4

so im trying to make a calendar (dataframe) with the soccer matches coming. Im webscraping the columns one by one because i dont need them all. When scraping the column with the timedate (HORA) i get a values that are incorrect, dont know why... i dont think it has to be with timezone because its just text.

library(rvest)
url <- "https://www.cruzados.cl/competitions/campeonato-nacional"
page <- read_html(url)

hora_inicio <- page %>% html_nodes("td.team-schedule__time") %>% html_text()

> hora_inicio
[1] "21:00" "22:30" "23:15" "22:30" "00:30" "00:00" "02:00" "02:00" "19:00" "22:00" "19:00" "22:15" "19:00" "02:00"
[15] "19:00" "19:00" "19:00" "19:00" "19:00" "19:00" "19:00" "19:00" "19:00" "19:00" "19:00" "19:00" "19:00" "19:00"
[29] "19:00" "19:00" "19:00" "19:00" "19:00" "20:00" "20:00" "20:00" "20:00" "20:00" "20:00"

the right ones are: 18:00, 19:30, 19:15, 18:30, 20:30, 20:00, 18:00 , ...

Phil
  • 7,287
  • 3
  • 36
  • 66

1 Answers1

3

In fact, the datetime shown in the html result is in UTC timezone. JS is updating the result according to your timezone.

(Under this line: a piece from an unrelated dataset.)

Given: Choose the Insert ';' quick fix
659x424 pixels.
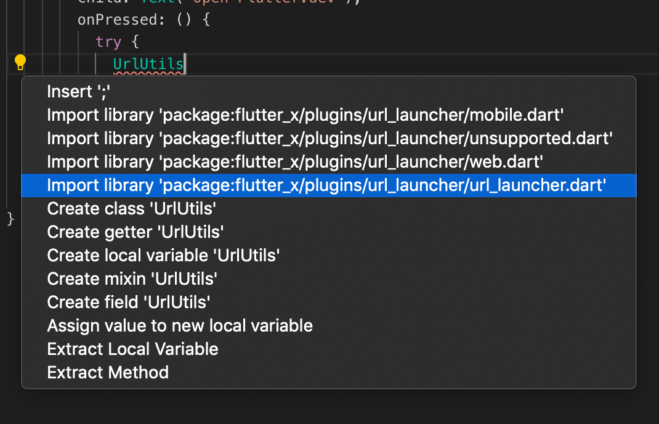Looking at the screenshot, I should coord(329,92).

The following will extract the dates and times, combine them and convert UTC datetimes into your current timezone :

library(rvest)

url <- "https://www.cruzados.cl/competitions/campeonato-nacional"
page <- read_html(url)

Sys.setlocale(locale="es_ES.UTF-8")

date <- page %>% html_nodes("td.team-schedule__date") %>% html_text()
time <- page %>% html_nodes("td.team-schedule__time") %>% html_text()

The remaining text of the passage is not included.